「WGIP」(ウォー・ギルト・インフォメーション・プログラム)と『真相はこうだ』、占領軍GHQによる日本人「洗脳」?~保守vsリベラル
元の文献を自分で調べた上で記事を書こうとしてる内に、早くも
1週間が経過。まだしばらく余裕がないから、とりあえず軽い感想
記事だけでもアップしとこう。
「ウォー・ギルト・インフォメーション・プログラム」(WGIP)と
いう言葉や問題を初めて知ったのは、18年12月5日の朝日
新聞・夕刊を通じてのこと。最初は完全にスルーした記事だが、
新聞を処分する前にもう一度流し見してる時、目に留まった。
現在、朝日新聞デジタルにも掲載中。
左派・リベラルの代表メディア、朝日の記事では、次のような議論
にまとめられてる。
──占領軍の教育計画が、保守の論壇では、日本人に
自虐史観を植え付けた洗脳のように語られてる。
しかし歴史研究者・賀茂道子が当時の史料を調べたところ、
洗脳とは思えないし、体系的な施策でもなかった──。
ただ、賀茂も「それなりに影響はあった」とみるそうだから、洗脳と
見るかどうかは程度の問題、主観・立ち位置の問題とも言える。
あと、朝日は書いてないが、今回の著書はどうも博士論文がもと
になってるようで、非常勤講師の彼女はおそらく、4月に名古屋大学
大学院を出たばかりだろう。若手研究者の1人の見解ということだ。
☆ ☆ ☆
この種の話題は、右と左が全く違う主張をすることが多いので、
まず全体のバランスを考慮する必要がある。
「war guilt information program」という英語
が実際どの程度使われてたのか、ハッキリしない。ただ、言葉の
意味は、「戦争の罪・罪悪感・有罪性を知らせる計画」だと考える。
運営システムが違うので一概には比較できないが、朝日のサイト
で「WGIP」を検索すると、実質的には2件のみヒット(今回の記事
含む)。どちらも洗脳という見方に否定的な内容だ。
逆に、右派・保守の代表メディアである産経新聞のサイトで検索
すると、73件ヒット。見出しと冒頭の引用だけに目を通すと、
ほとんど(全て)が洗脳されたという見方のような感じだ。

• [提供データ]
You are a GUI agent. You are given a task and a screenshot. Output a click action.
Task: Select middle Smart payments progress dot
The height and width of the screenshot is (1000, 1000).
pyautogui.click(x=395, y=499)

• [依頼内容 1]
選択テキストの「この種の話題は、右と左が全く違う主張をすることが多いので、まず全体のバランスを考慮する必要がある。」を英語に訳してください。
• [依頼内容 2]
選択テキストをもとに、次の問いに答えよ。
(a) 筆者が「ウォー・ギルト・インフォメーション・プログラム」という言葉を初めて知ったのは、何を通じてか。
(b) 朝日のサイトで「WGIP」を検索すると、実質的に何件ヒットしたか。
(c) 産経新聞のサイトで検索すると、何件ヒットしたか。

• [最終回答 1]
Topics of this kind often involve the right and the left making completely different claims, so it is first necessary to consider the overall balance.

• [最終回答 2]
(a) 18年12月5日の朝日新聞・夕刊
(b) 2件(今回の記事を含む)
(c) 73件